→ **DO THIS**:
Render the lines of the listing, from the line containing "You are a GUI" to the line containing "tap(56, 134)", as a numbered list. Include both of those lines, skip any blank lines, and omit the pictures.

→ **SUPPLIED RECORDS**:
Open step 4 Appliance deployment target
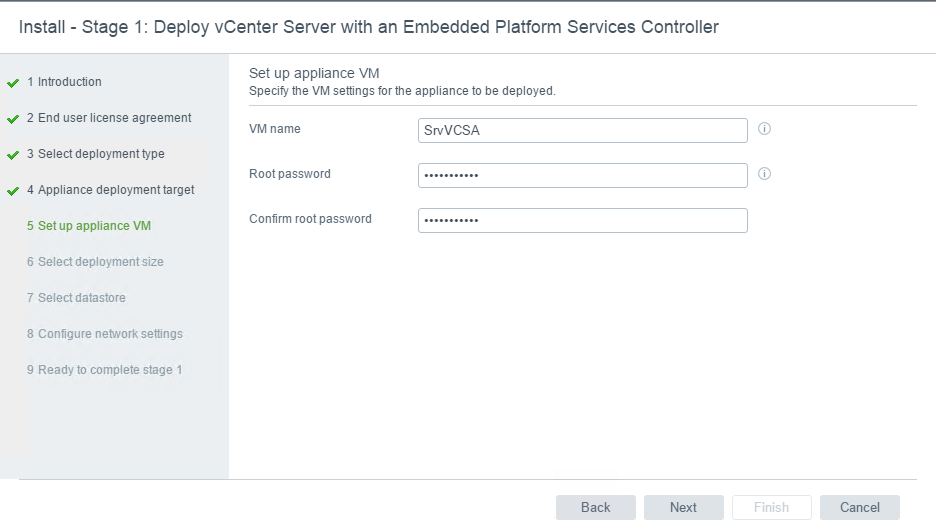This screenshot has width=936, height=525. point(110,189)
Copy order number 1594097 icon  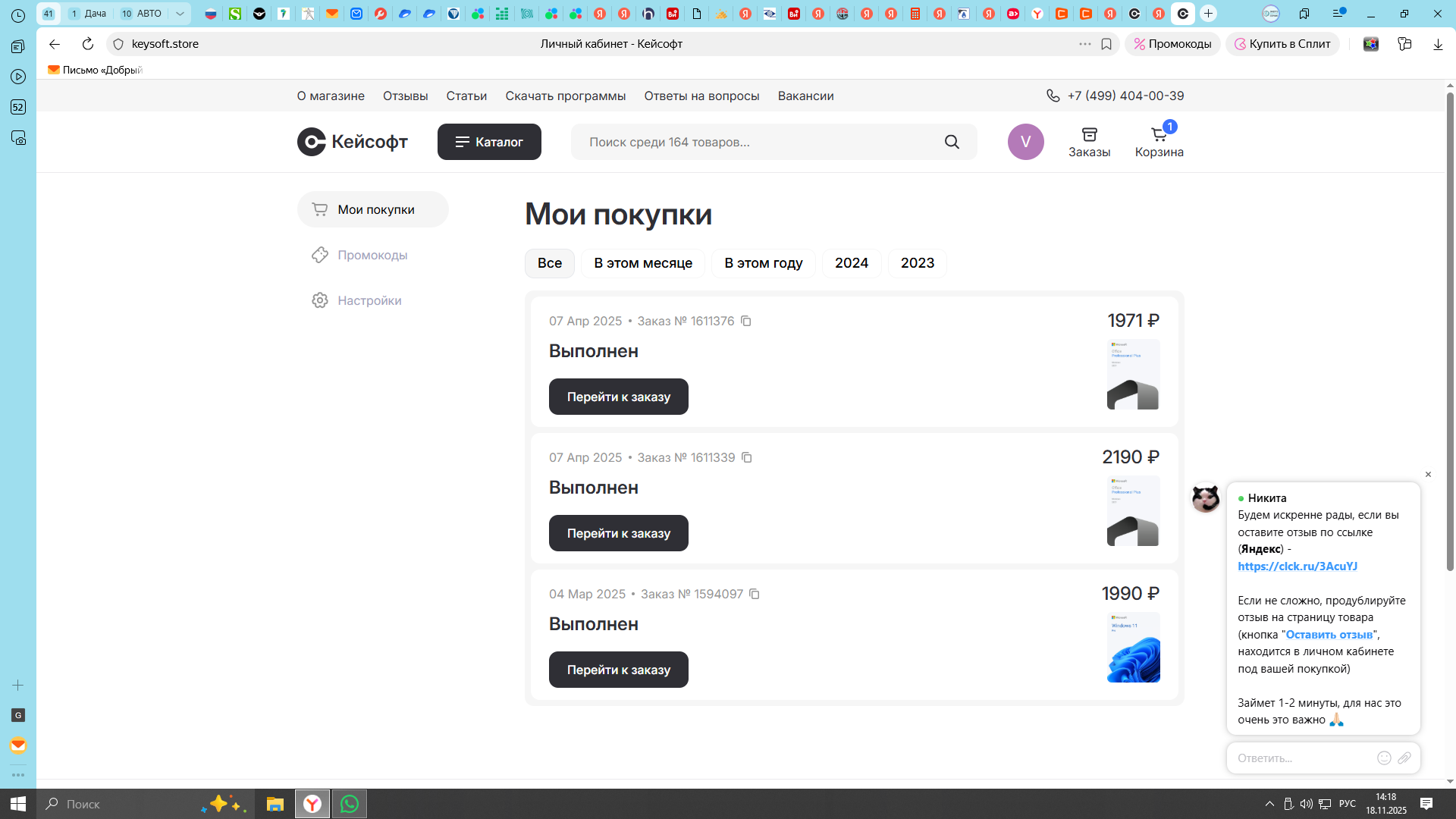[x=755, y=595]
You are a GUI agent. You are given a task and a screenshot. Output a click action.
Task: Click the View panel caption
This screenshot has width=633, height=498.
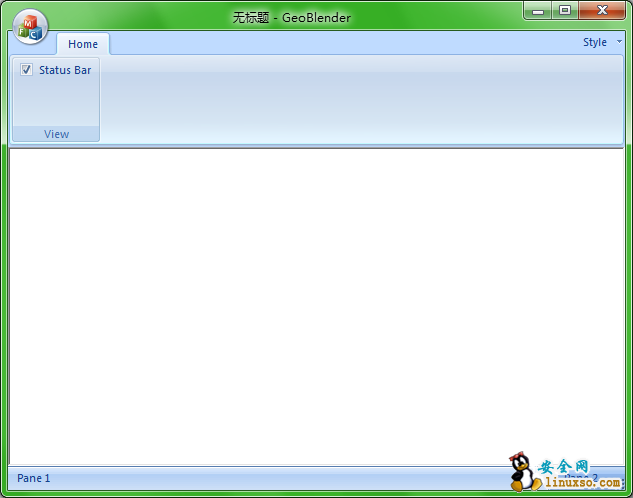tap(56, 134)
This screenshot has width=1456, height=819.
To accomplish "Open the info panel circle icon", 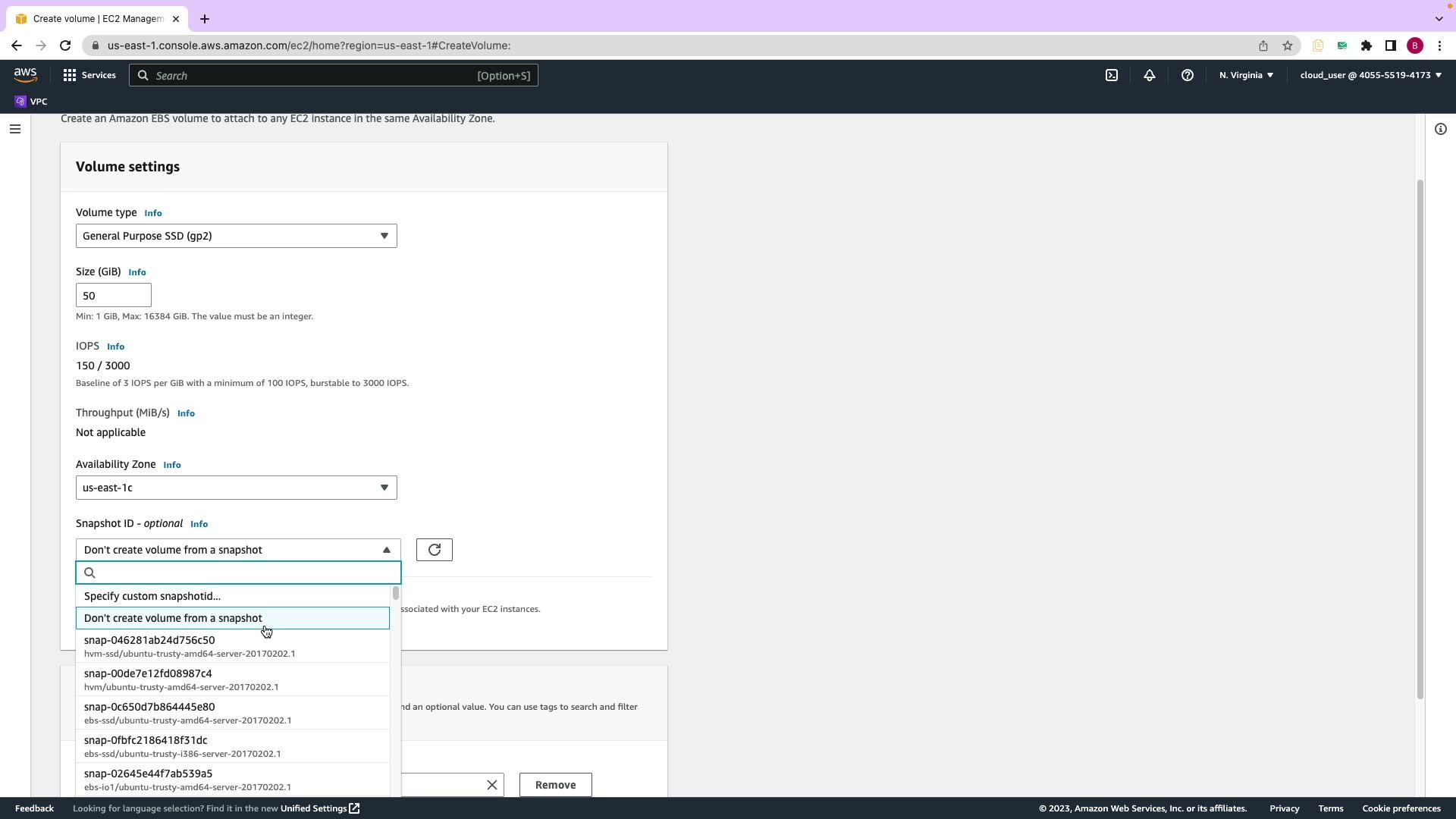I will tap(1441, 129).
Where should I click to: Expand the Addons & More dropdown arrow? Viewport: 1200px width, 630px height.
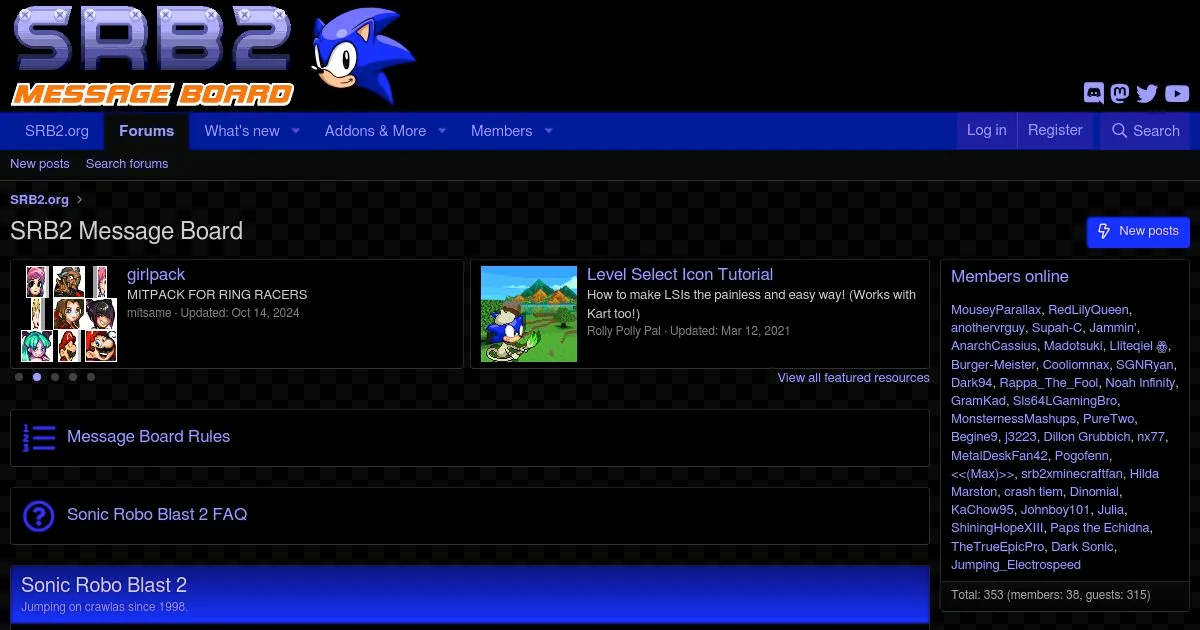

→ **OUTPUT FOR THIS TASK**:
1. You are a GUI agent. You are given a task and a screenshot. Output a click action.
2. Task: Click the View panel caption
3. This screenshot has width=633, height=498.
4. tap(56, 134)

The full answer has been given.